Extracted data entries
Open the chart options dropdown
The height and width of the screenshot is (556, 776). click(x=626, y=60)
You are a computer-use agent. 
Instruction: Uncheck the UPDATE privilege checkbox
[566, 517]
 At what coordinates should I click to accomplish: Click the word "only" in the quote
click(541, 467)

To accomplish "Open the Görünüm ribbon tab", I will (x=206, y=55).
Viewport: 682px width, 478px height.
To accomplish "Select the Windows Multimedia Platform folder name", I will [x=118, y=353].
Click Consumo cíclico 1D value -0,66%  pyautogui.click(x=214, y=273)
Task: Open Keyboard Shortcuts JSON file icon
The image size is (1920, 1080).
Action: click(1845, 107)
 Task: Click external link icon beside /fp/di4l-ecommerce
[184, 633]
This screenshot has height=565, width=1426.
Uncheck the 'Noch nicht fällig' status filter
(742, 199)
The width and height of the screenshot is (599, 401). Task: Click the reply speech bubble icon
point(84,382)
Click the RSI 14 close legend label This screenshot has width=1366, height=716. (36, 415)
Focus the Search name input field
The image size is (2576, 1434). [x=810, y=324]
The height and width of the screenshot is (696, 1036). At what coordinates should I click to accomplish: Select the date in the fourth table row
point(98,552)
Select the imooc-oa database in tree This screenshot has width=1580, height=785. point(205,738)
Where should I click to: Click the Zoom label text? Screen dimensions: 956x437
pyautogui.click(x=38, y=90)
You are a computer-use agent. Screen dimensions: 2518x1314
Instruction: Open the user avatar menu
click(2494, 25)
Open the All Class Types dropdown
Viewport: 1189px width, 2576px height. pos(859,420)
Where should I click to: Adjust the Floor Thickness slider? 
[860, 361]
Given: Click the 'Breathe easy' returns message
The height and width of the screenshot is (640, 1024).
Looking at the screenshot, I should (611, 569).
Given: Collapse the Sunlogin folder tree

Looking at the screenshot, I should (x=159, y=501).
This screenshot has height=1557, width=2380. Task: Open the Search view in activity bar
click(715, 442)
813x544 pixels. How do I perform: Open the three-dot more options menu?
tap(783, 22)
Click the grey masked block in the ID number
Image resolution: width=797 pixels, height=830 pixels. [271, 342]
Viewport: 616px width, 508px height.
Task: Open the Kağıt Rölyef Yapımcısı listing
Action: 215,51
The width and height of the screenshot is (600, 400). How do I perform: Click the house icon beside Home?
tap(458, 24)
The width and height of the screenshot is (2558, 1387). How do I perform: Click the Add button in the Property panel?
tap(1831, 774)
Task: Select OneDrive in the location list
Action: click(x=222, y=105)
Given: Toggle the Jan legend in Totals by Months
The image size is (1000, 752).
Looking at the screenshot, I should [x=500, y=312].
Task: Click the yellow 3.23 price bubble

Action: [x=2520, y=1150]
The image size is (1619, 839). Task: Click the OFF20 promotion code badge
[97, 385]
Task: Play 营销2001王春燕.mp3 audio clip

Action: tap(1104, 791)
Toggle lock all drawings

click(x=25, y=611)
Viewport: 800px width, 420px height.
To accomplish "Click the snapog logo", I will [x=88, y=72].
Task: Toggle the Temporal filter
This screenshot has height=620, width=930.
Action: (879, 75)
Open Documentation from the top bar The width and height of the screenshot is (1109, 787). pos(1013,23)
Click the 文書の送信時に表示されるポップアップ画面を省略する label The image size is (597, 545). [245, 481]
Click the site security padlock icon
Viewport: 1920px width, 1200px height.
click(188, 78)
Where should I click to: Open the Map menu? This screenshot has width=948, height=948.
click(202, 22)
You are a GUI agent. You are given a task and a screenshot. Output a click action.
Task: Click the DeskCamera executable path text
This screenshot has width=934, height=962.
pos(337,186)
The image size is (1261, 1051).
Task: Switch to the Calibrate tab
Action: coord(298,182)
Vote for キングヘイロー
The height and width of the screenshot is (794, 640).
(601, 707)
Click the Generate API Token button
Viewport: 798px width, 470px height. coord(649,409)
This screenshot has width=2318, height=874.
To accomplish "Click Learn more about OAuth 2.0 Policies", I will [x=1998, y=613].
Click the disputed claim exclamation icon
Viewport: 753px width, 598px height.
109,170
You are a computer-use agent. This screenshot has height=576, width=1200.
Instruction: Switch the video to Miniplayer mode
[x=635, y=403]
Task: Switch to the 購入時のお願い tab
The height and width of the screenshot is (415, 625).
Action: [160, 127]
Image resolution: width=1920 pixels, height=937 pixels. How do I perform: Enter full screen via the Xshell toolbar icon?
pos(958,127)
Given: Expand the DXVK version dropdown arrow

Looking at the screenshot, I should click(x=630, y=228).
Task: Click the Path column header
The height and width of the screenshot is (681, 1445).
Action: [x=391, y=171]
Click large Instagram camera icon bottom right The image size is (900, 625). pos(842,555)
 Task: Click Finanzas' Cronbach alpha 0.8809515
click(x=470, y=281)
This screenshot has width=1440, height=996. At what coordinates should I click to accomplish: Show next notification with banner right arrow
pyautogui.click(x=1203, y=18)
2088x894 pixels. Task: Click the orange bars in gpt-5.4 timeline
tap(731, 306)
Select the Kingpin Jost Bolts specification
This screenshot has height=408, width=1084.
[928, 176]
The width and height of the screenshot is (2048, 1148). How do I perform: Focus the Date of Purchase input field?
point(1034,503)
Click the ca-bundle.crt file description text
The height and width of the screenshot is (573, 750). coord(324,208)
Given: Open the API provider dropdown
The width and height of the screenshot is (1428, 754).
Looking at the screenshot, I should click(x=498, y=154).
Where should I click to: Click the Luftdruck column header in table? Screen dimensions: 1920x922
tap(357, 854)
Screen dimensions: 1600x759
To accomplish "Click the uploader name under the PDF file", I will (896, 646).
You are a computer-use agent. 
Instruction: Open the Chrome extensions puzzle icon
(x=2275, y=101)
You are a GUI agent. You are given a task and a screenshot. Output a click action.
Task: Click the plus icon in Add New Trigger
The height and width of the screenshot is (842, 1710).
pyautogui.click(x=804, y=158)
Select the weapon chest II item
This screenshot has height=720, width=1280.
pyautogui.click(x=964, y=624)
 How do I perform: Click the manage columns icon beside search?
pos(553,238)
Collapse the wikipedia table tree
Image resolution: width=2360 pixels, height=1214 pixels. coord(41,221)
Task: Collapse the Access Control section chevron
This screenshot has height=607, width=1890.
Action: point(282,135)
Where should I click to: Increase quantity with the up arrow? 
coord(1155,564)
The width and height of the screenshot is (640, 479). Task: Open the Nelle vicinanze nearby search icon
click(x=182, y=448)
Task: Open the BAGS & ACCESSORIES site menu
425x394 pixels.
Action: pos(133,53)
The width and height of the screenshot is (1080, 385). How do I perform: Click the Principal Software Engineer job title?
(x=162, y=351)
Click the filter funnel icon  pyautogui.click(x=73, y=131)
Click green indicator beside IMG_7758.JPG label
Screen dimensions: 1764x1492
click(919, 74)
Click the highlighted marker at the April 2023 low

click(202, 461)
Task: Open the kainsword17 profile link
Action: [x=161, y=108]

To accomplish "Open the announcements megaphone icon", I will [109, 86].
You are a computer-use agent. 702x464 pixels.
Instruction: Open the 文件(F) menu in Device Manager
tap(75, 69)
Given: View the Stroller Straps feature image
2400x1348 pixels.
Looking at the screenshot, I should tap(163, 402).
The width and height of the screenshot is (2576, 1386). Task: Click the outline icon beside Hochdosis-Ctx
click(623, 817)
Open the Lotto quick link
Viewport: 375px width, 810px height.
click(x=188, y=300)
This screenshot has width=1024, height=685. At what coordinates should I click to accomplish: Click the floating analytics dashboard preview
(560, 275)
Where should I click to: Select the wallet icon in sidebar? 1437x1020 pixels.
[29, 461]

Objective. Rewrite all of the rows above, substituting "desktop automation agent" for every occurrence of "computer-use agent" and leaving every other part unchanged.

Output below.
Open the chart options dropdown
The height and width of the screenshot is (556, 776). click(x=626, y=60)
You are a desktop automation agent. 
Instruction: Uncheck the UPDATE privilege checkbox
[566, 517]
 At what coordinates should I click to accomplish: Click the word "only" in the quote
click(541, 467)

To accomplish "Open the Görünüm ribbon tab", I will (x=206, y=55).
Viewport: 682px width, 478px height.
To accomplish "Select the Windows Multimedia Platform folder name", I will [x=118, y=353].
Click Consumo cíclico 1D value -0,66%  pyautogui.click(x=214, y=273)
Task: Open Keyboard Shortcuts JSON file icon
The image size is (1920, 1080).
Action: click(1845, 107)
 Task: Click external link icon beside /fp/di4l-ecommerce
[184, 633]
This screenshot has height=565, width=1426.
Uncheck the 'Noch nicht fällig' status filter
(742, 199)
The width and height of the screenshot is (599, 401). Task: Click the reply speech bubble icon
point(84,382)
Click the RSI 14 close legend label This screenshot has width=1366, height=716. (36, 415)
Focus the Search name input field
The image size is (2576, 1434). [x=810, y=324]
The height and width of the screenshot is (696, 1036). At what coordinates should I click to accomplish: Select the date in the fourth table row
point(98,552)
Select the imooc-oa database in tree This screenshot has width=1580, height=785. point(205,738)
Where should I click to: Click the Zoom label text? Screen dimensions: 956x437
pyautogui.click(x=38, y=90)
You are a desktop automation agent. Screen dimensions: 2518x1314
Instruction: Open the user avatar menu
click(2494, 25)
Open the All Class Types dropdown
Viewport: 1189px width, 2576px height. pos(859,420)
Where should I click to: Adjust the Floor Thickness slider? 
[860, 361]
Given: Click the 'Breathe easy' returns message
The height and width of the screenshot is (640, 1024).
Looking at the screenshot, I should (611, 569).
Given: Collapse the Sunlogin folder tree

Looking at the screenshot, I should (x=159, y=501).
This screenshot has height=1557, width=2380. Task: Open the Search view in activity bar
click(715, 442)
813x544 pixels. How do I perform: Open the three-dot more options menu?
tap(783, 22)
Click the grey masked block in the ID number
Image resolution: width=797 pixels, height=830 pixels. [271, 342]
Viewport: 616px width, 508px height.
Task: Open the Kağıt Rölyef Yapımcısı listing
Action: 215,51
The width and height of the screenshot is (600, 400). How do I perform: Click the house icon beside Home?
tap(458, 24)
The width and height of the screenshot is (2558, 1387). How do I perform: Click the Add button in the Property panel?
tap(1831, 774)
Task: Select OneDrive in the location list
Action: click(x=222, y=105)
Given: Toggle the Jan legend in Totals by Months
The image size is (1000, 752).
Looking at the screenshot, I should [x=500, y=312].
Task: Click the yellow 3.23 price bubble

Action: [x=2520, y=1150]
The image size is (1619, 839). Task: Click the OFF20 promotion code badge
[97, 385]
Task: Play 营销2001王春燕.mp3 audio clip

Action: tap(1104, 791)
Toggle lock all drawings

click(x=25, y=611)
Viewport: 800px width, 420px height.
To accomplish "Click the snapog logo", I will [x=88, y=72].
Task: Toggle the Temporal filter
This screenshot has height=620, width=930.
Action: (879, 75)
Open Documentation from the top bar The width and height of the screenshot is (1109, 787). pos(1013,23)
Click the 文書の送信時に表示されるポップアップ画面を省略する label The image size is (597, 545). [245, 481]
Click the site security padlock icon
Viewport: 1920px width, 1200px height.
click(188, 78)
Where should I click to: Open the Map menu? This screenshot has width=948, height=948.
click(202, 22)
You are a GUI agent. You are given a task and a screenshot. Output a click action.
Task: Click the DeskCamera executable path text
This screenshot has width=934, height=962.
pos(337,186)
The image size is (1261, 1051).
Task: Switch to the Calibrate tab
Action: coord(298,182)
Vote for キングヘイロー
The height and width of the screenshot is (794, 640).
(601, 707)
Click the Generate API Token button
Viewport: 798px width, 470px height. coord(649,409)
This screenshot has width=2318, height=874.
To accomplish "Click Learn more about OAuth 2.0 Policies", I will [x=1998, y=613].
Click the disputed claim exclamation icon
Viewport: 753px width, 598px height.
109,170
You are a desktop automation agent. This screenshot has height=576, width=1200.
Instruction: Switch the video to Miniplayer mode
[x=635, y=403]
Task: Switch to the 購入時のお願い tab
The height and width of the screenshot is (415, 625).
Action: [160, 127]
Image resolution: width=1920 pixels, height=937 pixels. How do I perform: Enter full screen via the Xshell toolbar icon?
pos(958,127)
Given: Expand the DXVK version dropdown arrow

Looking at the screenshot, I should click(x=630, y=228).
Task: Click the Path column header
The height and width of the screenshot is (681, 1445).
Action: [x=391, y=171]
Click large Instagram camera icon bottom right The image size is (900, 625). pos(842,555)
 Task: Click Finanzas' Cronbach alpha 0.8809515
click(x=470, y=281)
This screenshot has width=1440, height=996. At what coordinates should I click to accomplish: Show next notification with banner right arrow
pyautogui.click(x=1203, y=18)
2088x894 pixels. Task: Click the orange bars in gpt-5.4 timeline
tap(731, 306)
Select the Kingpin Jost Bolts specification
This screenshot has height=408, width=1084.
[928, 176]
The width and height of the screenshot is (2048, 1148). How do I perform: Focus the Date of Purchase input field?
point(1034,503)
Click the ca-bundle.crt file description text
The height and width of the screenshot is (573, 750). coord(324,208)
Given: Open the API provider dropdown
The width and height of the screenshot is (1428, 754).
Looking at the screenshot, I should click(x=498, y=154).
Where should I click to: Click the Luftdruck column header in table? Screen dimensions: 1920x922
tap(357, 854)
Screen dimensions: 1600x759
To accomplish "Click the uploader name under the PDF file", I will (896, 646).
You are a desktop automation agent. 
Instruction: Open the Chrome extensions puzzle icon
(x=2275, y=101)
You are a GUI agent. You are given a task and a screenshot. Output a click action.
Task: Click the plus icon in Add New Trigger
The height and width of the screenshot is (842, 1710).
pyautogui.click(x=804, y=158)
Select the weapon chest II item
This screenshot has height=720, width=1280.
pyautogui.click(x=964, y=624)
 How do I perform: Click the manage columns icon beside search?
pos(553,238)
Collapse the wikipedia table tree
Image resolution: width=2360 pixels, height=1214 pixels. coord(41,221)
Task: Collapse the Access Control section chevron
This screenshot has height=607, width=1890.
Action: point(282,135)
Where should I click to: Increase quantity with the up arrow? 
coord(1155,564)
The width and height of the screenshot is (640, 479). Task: Open the Nelle vicinanze nearby search icon
click(x=182, y=448)
Task: Open the BAGS & ACCESSORIES site menu
425x394 pixels.
Action: pos(133,53)
The width and height of the screenshot is (1080, 385). How do I perform: Click the Principal Software Engineer job title?
(x=162, y=351)
Click the filter funnel icon  pyautogui.click(x=73, y=131)
Click green indicator beside IMG_7758.JPG label
Screen dimensions: 1764x1492
click(919, 74)
Click the highlighted marker at the April 2023 low

click(202, 461)
Task: Open the kainsword17 profile link
Action: [x=161, y=108]

To accomplish "Open the announcements megaphone icon", I will [109, 86].
You are a desktop automation agent. 702x464 pixels.
Instruction: Open the 文件(F) menu in Device Manager
tap(75, 69)
Given: View the Stroller Straps feature image
2400x1348 pixels.
Looking at the screenshot, I should tap(163, 402).
The width and height of the screenshot is (2576, 1386). Task: Click the outline icon beside Hochdosis-Ctx
click(623, 817)
Open the Lotto quick link
Viewport: 375px width, 810px height.
click(x=188, y=300)
This screenshot has width=1024, height=685. At what coordinates should I click to accomplish: Click the floating analytics dashboard preview
(560, 275)
Where should I click to: Select the wallet icon in sidebar? 1437x1020 pixels.
[29, 461]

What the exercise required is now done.